_Collected data entries_
►

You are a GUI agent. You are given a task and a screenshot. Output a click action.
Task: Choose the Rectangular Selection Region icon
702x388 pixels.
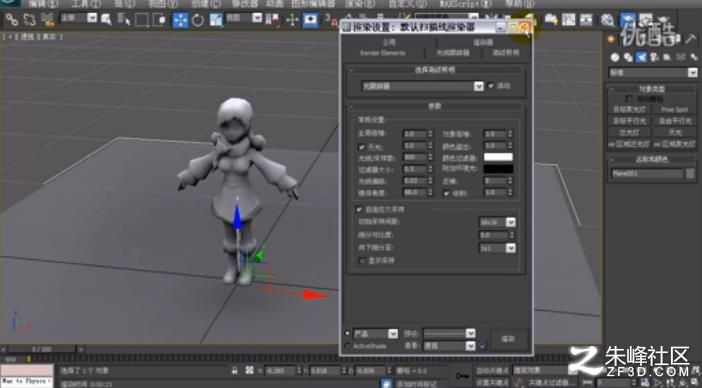141,20
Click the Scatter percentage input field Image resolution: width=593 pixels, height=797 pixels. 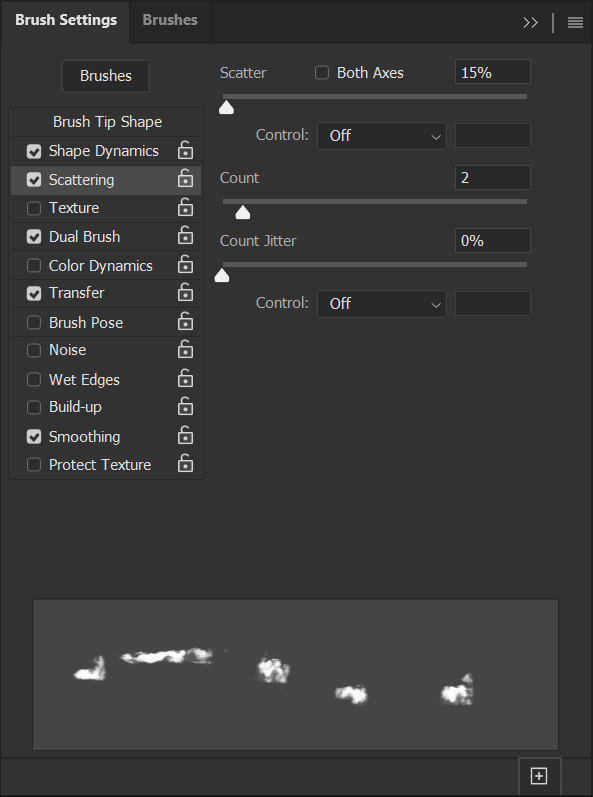coord(493,72)
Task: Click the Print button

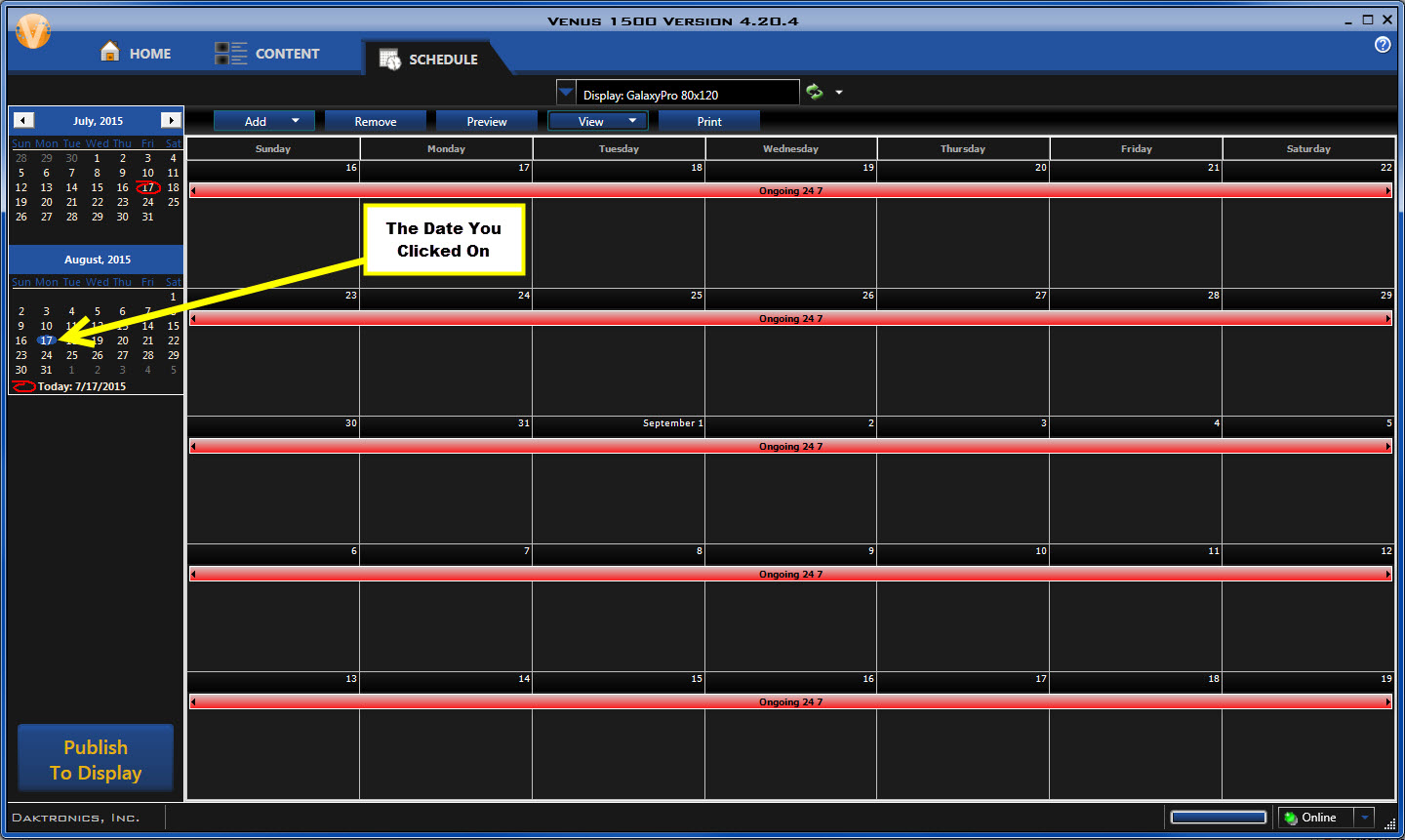Action: point(709,122)
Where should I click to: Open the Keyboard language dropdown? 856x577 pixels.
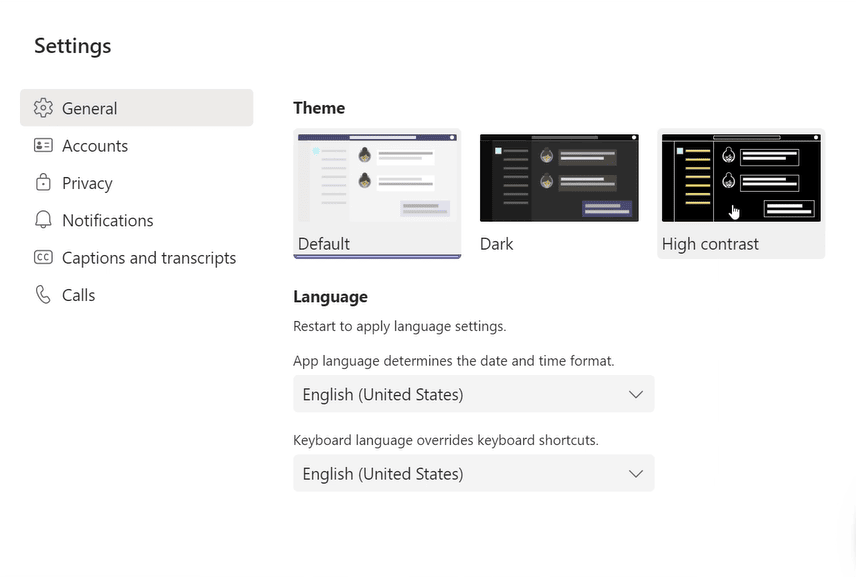[473, 474]
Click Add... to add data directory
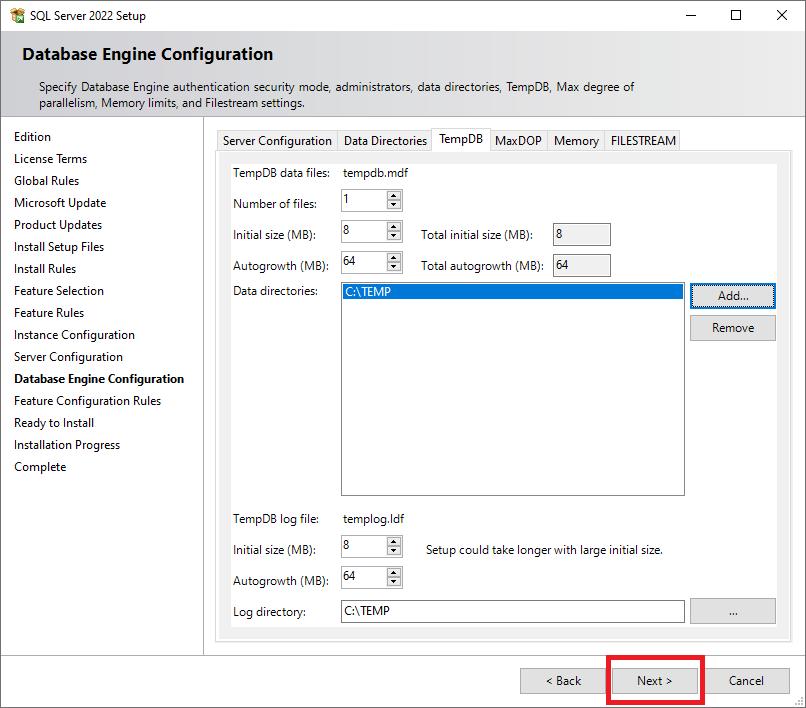Viewport: 806px width, 708px height. coord(732,296)
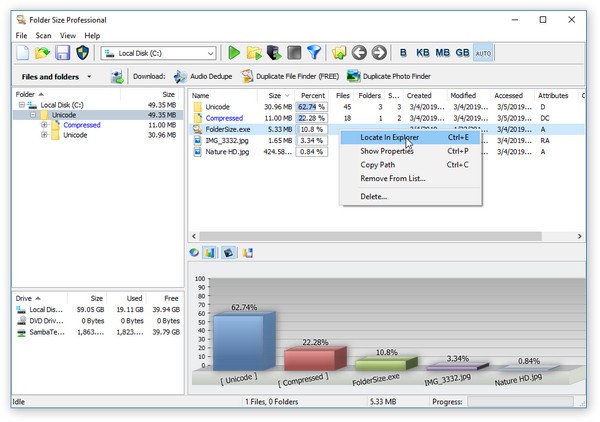The width and height of the screenshot is (600, 422).
Task: Select the bar chart view icon
Action: tap(210, 253)
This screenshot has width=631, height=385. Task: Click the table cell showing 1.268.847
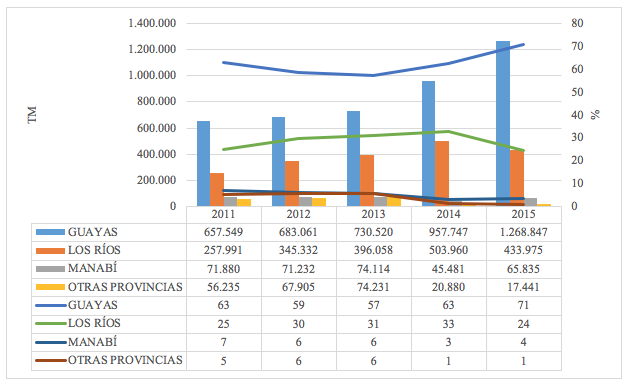tap(524, 232)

◄

_Task instructions_
Would you retype the lines from the line containing "Task: Click the Print button" to the final line of the entries above, exactly as given and without pictures?

_Result_
Task: Click the Print button

Action: point(709,122)
Where should I click to: Open the Keyboard language dropdown? 856x577 pixels.
[473, 474]
Click Add... to add data directory
Viewport: 806px width, 708px height. coord(732,296)
The width and height of the screenshot is (600, 422).
Task: Select the bar chart view icon
Action: tap(210, 253)
This screenshot has width=631, height=385. Task: Click the table cell showing 1.268.847
tap(524, 232)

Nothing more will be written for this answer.